Shanghai AI Lab and Tsinghua University, MLLMGuard: A Multi-dimensional Safety Evaluation Suite for Multimodal Large Language Models, arXiv preprint, June 11, 2024.
Expert views on AI Risks
CEOs of LLM startups answer question on AI safety at major conference
Background: On June 14 during the Beijing Academy of AI Conference, CEOs of four leading Chinese LLM companies discussed their views on AI safety. The four guests were Baichuan Intelligence CEO WANG Xiaochuan (王小川), Zhipu AI CEO ZHANG Peng (张鹏), Moonshot AI CEO YANG Zhilin (杨植麟), and ModelBest CEO LI Dahai (李大海).
On AI safety: The four CEOs were asked “how do you view the issue of AI safety.”
The Moonshot AI CEO argued that AI safety is not necessarily the most pressing issue, but requires preparation in advance. He flagged two key safety concerns: misuse by users through prompt injection attacks and the possibility of models developing their own motivations.
The Baichuan CEO highlighted three aspects of safety/security. He first noted ideological security, then the risk of AGI causing human extinction as with nuclear bombs, and lastly listed practical security problems such as AI weakness in the medical sector.

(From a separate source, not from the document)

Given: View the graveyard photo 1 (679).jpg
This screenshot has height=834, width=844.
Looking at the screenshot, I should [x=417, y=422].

The Zhipu AI CEO highlighted Zhipu’s participation in the AI Seoul Summit’s Frontier AI Safety Commitments, calling for greater cooperation on AI safety.

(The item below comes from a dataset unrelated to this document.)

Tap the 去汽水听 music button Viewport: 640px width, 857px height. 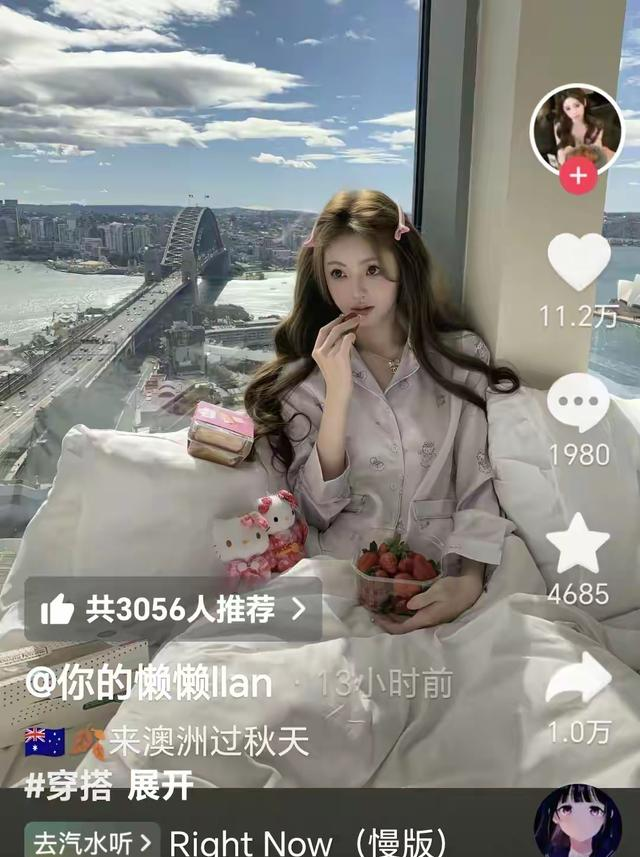(x=93, y=840)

The ModelBest CEO noted that in the future, when models are deployed to robots and end users, and weights are updated automatically, safety/security issues will be very important.1
Implications: This discussion shows how normalized AI safety issues have become in industry conversations, with these top CEOs being asked to explain their views at major conferences. The Zhipu CEO focused most on his company’s agreement to frontier AI safety commitments, the Baichuan CEO was the only one to reference extinction risks from AI, and the Moonshot CEO argued that AI safety requires preparation but is not immediately pressing. Meanwhile, the ModelBest CEO’s views of frontier foundation model safety are less clear. Overall, frontier AI risks are an issue the CEOs have some level of concern about, even though it does not appear to be the most pressing concern.
What else we’re reading
Patrick Zhang, What's in China's new national standard on GAI service safety?, Geopolitechs, May 24, 2024.

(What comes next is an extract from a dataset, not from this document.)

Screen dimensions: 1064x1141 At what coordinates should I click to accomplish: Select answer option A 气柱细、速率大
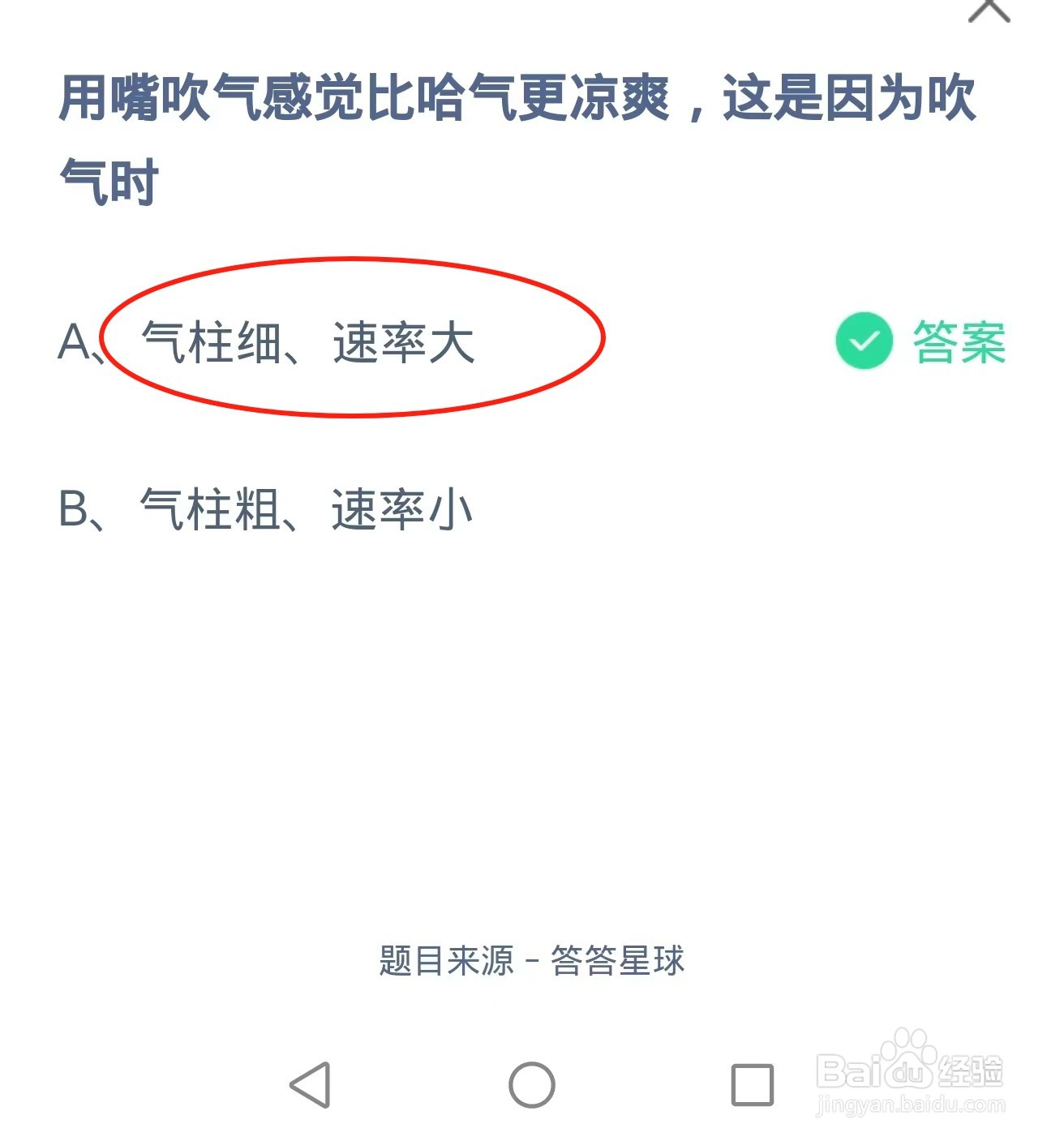(308, 343)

Christian Ruhl, The U.S. and China Need an AI Incidents Hotline, Lawfare, June 3, 2024.
Concordia AI’s Recent Work
Concordia AI helped organize the Zhongguancun Forum’s subforum on Artificial General Intelligence, including co-publishing the report “Responsible Open-Sourcing of Foundation Models” and moderating a roundtable discussion on Scientific Governance of AI. The subforum was co-hosted by Beijing Institute of General AI, Peking University Institute for Artificial Intelligence, Peking University School of Intelligence Science and Technology, and Tsinghua University Department of Automation.
Concordia AI has co-authored multiple articles as part of a new WeChat Official Account discussing AI safety and governance issues published by the China Academy of Information and Communications Technology (CAICT). Topics covered in joint articles include the AI Seoul Summit, the International Scientific Report on the Safety of Advanced AI, and the Frontier AI Safety Commitments.